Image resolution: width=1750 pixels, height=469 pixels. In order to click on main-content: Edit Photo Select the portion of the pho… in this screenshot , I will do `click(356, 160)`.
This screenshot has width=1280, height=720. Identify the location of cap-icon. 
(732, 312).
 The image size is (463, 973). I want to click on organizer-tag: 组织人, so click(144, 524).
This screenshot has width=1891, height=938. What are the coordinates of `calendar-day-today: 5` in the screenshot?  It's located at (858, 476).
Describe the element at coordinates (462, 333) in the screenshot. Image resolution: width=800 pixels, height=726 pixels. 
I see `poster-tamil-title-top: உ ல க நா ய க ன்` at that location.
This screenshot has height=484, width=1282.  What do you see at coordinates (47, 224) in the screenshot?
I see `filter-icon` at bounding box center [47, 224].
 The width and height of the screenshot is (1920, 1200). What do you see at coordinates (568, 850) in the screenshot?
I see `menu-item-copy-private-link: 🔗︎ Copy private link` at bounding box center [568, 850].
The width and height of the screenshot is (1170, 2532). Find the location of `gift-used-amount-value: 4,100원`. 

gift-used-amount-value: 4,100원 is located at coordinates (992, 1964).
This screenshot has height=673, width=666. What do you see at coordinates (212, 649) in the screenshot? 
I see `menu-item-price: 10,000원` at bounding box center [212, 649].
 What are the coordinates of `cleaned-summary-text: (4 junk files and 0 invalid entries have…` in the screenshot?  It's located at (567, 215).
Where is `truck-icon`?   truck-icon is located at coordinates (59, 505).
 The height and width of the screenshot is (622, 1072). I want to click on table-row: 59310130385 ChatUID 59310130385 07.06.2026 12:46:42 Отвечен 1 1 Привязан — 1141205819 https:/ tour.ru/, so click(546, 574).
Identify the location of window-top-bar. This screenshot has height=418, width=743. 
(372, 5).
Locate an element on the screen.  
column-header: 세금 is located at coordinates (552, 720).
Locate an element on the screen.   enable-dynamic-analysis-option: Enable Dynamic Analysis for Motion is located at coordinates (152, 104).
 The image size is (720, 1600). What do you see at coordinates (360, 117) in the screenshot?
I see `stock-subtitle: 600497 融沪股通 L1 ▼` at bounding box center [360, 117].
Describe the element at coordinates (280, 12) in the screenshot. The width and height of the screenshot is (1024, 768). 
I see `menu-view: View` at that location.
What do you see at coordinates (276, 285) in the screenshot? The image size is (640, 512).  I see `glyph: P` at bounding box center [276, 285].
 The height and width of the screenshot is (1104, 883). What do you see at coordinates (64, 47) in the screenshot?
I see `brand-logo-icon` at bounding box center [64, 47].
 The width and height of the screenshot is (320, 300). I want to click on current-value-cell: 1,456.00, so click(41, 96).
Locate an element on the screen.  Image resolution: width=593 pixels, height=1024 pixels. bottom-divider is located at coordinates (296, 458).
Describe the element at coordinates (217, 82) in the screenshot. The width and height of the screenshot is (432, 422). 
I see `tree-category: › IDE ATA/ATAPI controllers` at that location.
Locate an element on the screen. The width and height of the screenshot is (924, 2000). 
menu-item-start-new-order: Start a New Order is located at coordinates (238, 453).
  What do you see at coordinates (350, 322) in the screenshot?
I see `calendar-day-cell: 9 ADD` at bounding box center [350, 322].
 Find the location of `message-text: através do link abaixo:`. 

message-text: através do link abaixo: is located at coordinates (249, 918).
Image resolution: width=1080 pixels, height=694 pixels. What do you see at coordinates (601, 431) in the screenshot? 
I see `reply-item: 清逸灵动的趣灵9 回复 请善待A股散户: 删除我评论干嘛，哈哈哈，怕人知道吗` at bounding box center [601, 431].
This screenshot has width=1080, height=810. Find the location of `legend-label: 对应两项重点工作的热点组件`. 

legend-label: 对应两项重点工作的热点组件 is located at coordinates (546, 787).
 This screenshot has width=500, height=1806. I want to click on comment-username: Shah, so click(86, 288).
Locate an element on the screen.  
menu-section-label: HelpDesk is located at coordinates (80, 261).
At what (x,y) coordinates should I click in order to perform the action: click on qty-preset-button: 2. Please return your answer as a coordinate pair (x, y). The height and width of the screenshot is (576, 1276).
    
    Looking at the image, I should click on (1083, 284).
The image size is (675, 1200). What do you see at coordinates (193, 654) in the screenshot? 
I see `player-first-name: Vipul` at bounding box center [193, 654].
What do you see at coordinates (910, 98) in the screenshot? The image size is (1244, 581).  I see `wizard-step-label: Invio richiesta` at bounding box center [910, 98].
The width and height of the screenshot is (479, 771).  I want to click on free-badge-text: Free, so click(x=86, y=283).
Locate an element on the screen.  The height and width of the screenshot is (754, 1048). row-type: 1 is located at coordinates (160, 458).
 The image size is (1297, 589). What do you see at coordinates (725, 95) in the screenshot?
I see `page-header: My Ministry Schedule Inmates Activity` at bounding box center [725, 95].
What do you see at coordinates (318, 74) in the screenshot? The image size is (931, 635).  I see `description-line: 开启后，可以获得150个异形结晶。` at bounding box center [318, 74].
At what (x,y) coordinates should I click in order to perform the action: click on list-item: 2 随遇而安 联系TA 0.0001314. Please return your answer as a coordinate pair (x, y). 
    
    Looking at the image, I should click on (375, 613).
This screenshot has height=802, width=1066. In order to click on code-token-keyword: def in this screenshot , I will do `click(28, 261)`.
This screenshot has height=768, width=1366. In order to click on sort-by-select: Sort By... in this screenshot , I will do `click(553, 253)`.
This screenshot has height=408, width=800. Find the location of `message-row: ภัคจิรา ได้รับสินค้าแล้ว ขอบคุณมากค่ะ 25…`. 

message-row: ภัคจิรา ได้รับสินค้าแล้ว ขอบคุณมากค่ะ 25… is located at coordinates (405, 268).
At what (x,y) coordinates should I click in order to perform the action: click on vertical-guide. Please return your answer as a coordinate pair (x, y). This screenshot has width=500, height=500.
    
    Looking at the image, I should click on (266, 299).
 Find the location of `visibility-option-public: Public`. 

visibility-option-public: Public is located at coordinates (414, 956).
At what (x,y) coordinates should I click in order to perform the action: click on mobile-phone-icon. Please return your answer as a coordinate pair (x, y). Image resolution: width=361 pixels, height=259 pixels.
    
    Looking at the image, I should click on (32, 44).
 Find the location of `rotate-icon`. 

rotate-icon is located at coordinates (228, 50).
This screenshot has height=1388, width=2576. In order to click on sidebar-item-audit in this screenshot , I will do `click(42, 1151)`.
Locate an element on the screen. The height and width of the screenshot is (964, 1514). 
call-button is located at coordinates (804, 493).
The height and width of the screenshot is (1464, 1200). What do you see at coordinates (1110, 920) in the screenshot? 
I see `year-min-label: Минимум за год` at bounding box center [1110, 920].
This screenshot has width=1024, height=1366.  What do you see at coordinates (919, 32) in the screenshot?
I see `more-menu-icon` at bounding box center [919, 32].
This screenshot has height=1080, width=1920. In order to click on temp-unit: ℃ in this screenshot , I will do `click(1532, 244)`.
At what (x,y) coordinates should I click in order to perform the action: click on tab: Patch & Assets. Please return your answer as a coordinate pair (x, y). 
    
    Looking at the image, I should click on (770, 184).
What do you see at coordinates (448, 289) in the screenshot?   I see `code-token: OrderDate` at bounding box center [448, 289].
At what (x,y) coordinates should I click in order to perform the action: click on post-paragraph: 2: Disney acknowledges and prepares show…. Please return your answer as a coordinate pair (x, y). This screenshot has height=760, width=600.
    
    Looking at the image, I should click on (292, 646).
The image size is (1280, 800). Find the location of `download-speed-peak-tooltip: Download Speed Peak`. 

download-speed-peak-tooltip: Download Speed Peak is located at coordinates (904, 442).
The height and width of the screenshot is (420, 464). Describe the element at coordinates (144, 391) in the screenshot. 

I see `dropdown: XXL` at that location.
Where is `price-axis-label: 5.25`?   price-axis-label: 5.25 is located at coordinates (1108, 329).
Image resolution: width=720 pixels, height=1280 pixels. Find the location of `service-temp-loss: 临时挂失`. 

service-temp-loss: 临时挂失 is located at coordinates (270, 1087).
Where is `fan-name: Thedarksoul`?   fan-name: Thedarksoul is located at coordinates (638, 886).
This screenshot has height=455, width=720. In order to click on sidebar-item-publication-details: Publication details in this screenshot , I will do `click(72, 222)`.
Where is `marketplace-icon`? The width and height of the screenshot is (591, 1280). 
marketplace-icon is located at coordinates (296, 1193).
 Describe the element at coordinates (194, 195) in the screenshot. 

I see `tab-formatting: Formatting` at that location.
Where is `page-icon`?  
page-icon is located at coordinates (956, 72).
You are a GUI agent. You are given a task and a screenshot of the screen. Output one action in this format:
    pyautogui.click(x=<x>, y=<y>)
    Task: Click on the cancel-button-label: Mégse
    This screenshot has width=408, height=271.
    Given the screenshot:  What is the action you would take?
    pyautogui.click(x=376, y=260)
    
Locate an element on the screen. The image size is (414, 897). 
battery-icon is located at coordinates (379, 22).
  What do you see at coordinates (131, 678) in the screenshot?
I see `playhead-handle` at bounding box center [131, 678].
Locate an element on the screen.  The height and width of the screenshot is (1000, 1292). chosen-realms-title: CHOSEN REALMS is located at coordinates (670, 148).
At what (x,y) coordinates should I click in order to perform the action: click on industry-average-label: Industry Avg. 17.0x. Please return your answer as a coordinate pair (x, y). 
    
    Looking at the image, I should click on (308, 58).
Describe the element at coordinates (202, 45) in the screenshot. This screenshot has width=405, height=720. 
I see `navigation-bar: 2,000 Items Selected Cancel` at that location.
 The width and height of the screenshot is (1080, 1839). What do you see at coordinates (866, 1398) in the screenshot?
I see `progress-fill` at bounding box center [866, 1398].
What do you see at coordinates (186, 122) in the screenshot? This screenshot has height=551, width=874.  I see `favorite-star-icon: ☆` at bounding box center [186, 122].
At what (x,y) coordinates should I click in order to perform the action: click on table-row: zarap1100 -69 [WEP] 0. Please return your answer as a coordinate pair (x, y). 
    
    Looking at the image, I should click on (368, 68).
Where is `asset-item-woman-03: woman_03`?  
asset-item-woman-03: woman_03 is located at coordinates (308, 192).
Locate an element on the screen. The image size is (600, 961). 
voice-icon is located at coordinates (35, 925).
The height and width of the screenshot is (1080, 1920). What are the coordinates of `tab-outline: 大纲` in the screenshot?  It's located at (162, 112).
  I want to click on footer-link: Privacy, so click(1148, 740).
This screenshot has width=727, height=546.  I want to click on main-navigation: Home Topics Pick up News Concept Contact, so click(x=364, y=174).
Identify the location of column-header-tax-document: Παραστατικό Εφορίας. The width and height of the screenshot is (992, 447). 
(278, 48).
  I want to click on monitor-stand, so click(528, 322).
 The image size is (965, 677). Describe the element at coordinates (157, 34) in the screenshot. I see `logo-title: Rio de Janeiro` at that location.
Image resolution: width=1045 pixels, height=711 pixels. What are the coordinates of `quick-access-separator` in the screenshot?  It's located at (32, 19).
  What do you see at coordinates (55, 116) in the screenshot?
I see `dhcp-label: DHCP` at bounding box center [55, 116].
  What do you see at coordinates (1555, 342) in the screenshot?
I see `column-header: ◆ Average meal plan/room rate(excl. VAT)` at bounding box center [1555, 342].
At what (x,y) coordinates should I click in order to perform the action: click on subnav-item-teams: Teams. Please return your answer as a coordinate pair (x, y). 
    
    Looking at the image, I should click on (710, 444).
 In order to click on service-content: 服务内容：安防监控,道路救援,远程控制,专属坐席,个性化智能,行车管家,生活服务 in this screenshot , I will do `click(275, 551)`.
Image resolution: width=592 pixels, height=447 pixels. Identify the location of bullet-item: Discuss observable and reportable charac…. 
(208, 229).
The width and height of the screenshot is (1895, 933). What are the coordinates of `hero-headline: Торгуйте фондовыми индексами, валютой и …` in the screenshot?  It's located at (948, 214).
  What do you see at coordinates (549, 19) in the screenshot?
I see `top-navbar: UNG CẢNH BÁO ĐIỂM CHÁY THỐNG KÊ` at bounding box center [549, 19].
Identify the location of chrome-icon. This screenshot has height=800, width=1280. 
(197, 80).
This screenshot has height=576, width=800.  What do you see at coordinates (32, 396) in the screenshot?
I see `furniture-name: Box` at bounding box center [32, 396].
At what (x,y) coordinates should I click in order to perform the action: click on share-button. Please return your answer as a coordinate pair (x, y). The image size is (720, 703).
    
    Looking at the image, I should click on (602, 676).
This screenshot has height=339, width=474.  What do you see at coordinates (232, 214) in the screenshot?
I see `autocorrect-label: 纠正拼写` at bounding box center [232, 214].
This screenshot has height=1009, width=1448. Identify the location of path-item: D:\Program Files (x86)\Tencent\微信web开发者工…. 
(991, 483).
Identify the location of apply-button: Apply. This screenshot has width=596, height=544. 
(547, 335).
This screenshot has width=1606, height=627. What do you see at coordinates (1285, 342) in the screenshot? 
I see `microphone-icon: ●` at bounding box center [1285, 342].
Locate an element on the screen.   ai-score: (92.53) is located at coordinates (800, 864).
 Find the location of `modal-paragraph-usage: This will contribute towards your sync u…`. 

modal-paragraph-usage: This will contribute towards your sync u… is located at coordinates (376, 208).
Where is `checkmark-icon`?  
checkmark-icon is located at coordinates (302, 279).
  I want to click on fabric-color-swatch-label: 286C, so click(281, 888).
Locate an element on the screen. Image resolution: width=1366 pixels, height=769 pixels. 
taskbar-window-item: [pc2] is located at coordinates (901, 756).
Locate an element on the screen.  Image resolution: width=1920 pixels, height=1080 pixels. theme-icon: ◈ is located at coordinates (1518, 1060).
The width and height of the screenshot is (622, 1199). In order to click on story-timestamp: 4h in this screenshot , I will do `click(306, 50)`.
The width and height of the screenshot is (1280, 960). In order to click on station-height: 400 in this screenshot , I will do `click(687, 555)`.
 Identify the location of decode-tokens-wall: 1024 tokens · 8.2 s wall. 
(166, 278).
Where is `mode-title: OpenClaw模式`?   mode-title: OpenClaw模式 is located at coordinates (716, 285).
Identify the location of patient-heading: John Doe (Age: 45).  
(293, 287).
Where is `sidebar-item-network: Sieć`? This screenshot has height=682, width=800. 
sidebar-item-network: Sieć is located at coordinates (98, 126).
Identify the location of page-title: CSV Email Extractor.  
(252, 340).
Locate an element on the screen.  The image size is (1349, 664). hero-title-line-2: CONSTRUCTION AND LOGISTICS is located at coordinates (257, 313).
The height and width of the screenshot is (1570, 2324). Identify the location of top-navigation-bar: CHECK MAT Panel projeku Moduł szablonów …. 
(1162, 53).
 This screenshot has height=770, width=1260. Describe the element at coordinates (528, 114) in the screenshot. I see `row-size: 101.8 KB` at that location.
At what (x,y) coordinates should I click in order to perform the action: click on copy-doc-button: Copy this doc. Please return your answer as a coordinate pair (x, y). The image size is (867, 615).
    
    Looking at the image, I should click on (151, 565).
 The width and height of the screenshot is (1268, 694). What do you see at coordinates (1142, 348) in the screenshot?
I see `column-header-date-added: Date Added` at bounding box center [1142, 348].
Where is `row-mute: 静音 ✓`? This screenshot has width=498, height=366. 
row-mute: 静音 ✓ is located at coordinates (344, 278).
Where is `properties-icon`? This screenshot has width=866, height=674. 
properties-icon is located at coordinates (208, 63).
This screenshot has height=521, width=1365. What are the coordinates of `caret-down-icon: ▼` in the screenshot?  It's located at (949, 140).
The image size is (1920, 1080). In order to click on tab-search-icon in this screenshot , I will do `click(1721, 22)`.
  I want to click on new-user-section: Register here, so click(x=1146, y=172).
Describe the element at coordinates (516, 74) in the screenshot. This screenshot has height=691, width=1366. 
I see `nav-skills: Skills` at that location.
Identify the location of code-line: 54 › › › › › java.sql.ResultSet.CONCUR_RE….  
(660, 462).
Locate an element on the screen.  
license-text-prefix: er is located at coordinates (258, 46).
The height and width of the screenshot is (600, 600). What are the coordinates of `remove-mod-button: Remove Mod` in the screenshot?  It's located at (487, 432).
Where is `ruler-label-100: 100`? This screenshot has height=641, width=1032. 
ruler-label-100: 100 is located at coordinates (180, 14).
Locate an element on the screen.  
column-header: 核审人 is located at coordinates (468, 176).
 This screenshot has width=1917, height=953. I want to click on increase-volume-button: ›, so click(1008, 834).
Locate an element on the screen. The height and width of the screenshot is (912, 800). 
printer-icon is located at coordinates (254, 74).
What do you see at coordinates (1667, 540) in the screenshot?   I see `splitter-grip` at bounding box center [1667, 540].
========
• _WHAT THE TASK REQUIRES_
Please pick out each line of the data above that contains the word "column".

• _SOLUTION FOR THIS PROBLEM_
column-header: 세금 is located at coordinates (552, 720).
Identify the location of column-header-tax-document: Παραστατικό Εφορίας. The width and height of the screenshot is (992, 447). 
I see `column-header: ◆ Average meal plan/room rate(excl. VAT)` at bounding box center [1555, 342].
I see `column-header-date-added: Date Added` at bounding box center [1142, 348].
column-header: 核审人 is located at coordinates (468, 176).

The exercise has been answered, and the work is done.